_DESCRIPTION OF THE TASK_: Below are the records; copy each line in which "computer" occurs.

*** DATA Section Begins ***

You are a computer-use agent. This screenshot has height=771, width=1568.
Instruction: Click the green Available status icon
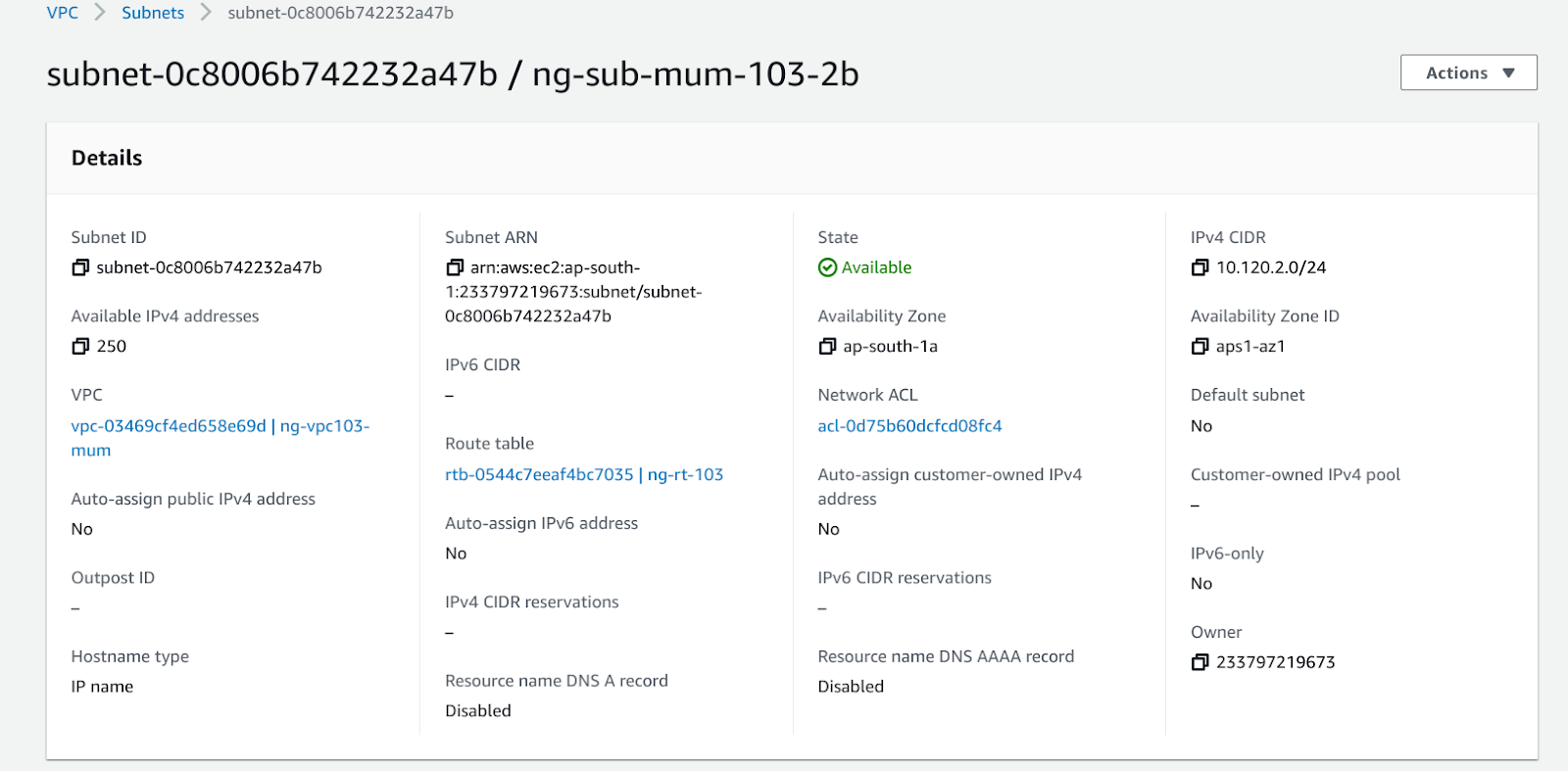coord(827,267)
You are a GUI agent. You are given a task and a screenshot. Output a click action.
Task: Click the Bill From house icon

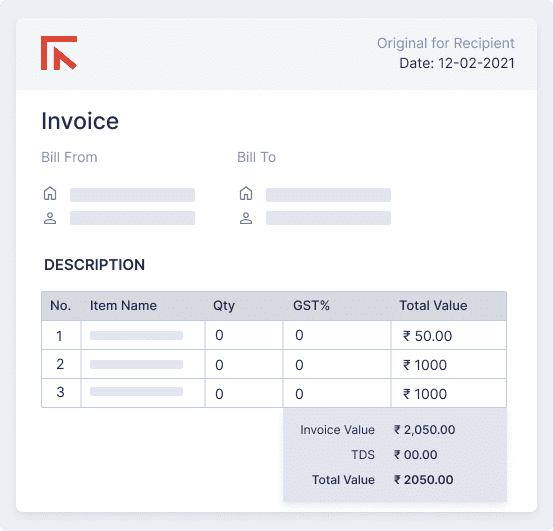(50, 193)
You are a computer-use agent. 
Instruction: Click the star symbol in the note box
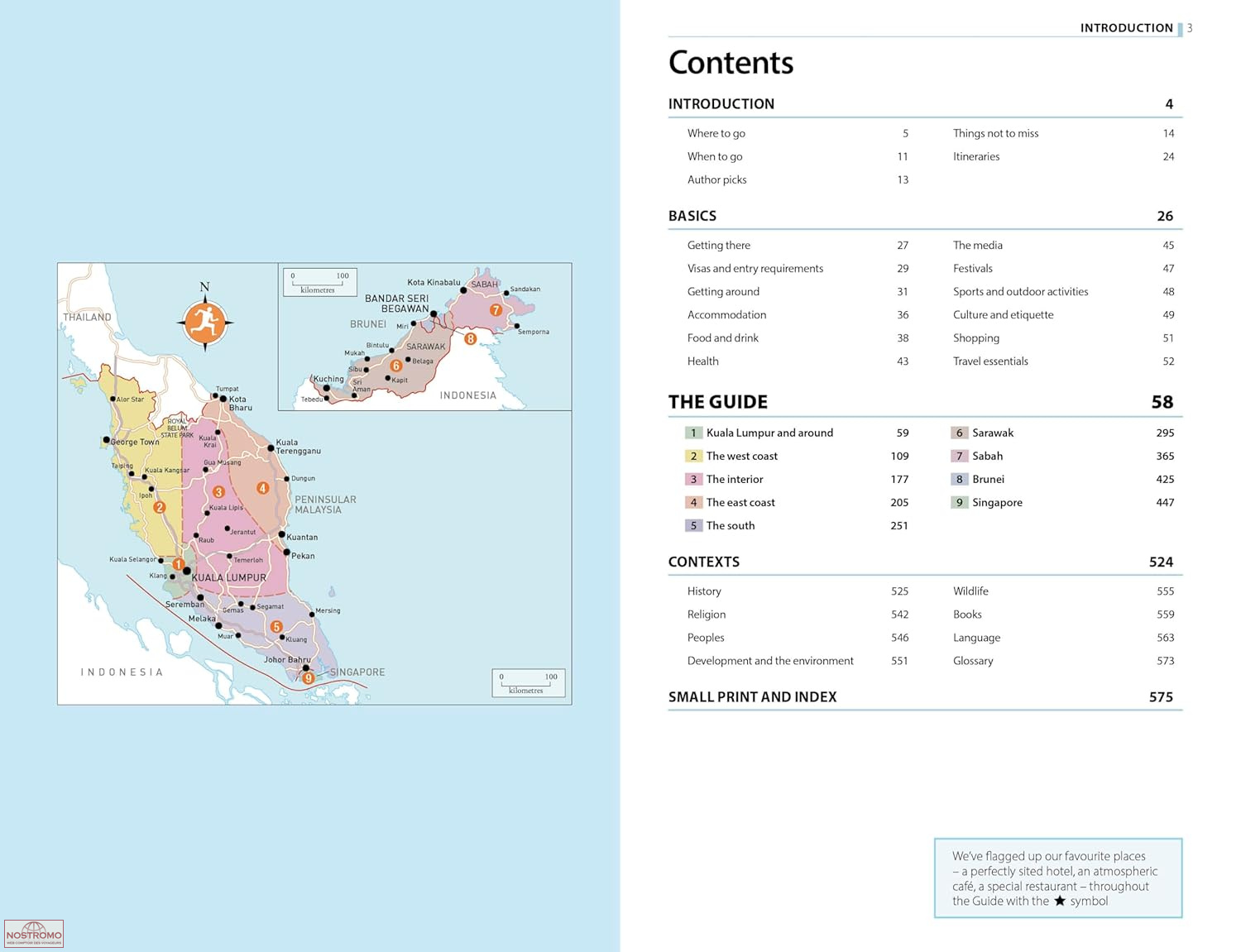pyautogui.click(x=1059, y=901)
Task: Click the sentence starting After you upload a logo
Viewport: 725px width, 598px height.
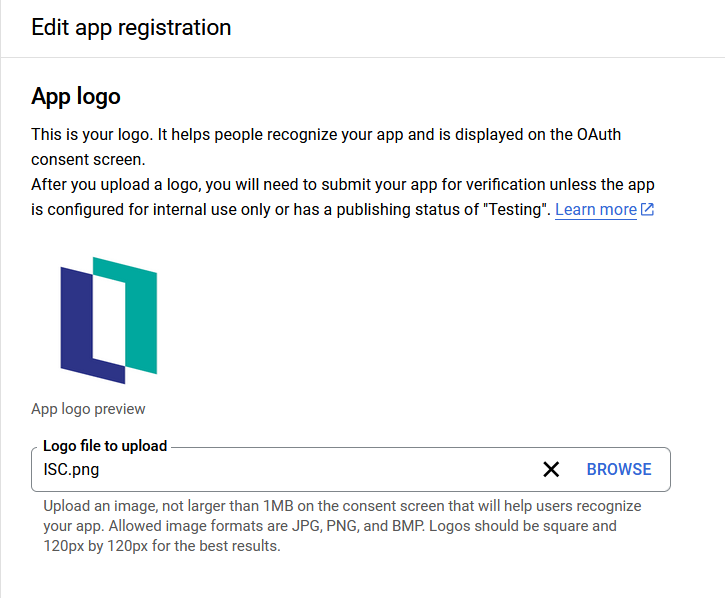Action: [343, 197]
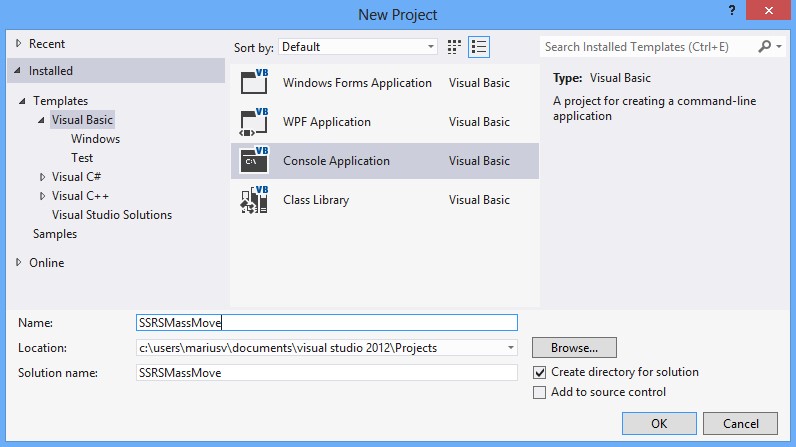Expand the Online templates section
This screenshot has height=447, width=796.
coord(18,263)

*** DATA Section Ends ***

_REPLY_:
You are a computer-use agent. This screenshot has height=771, width=1568.
You are a computer-use agent. 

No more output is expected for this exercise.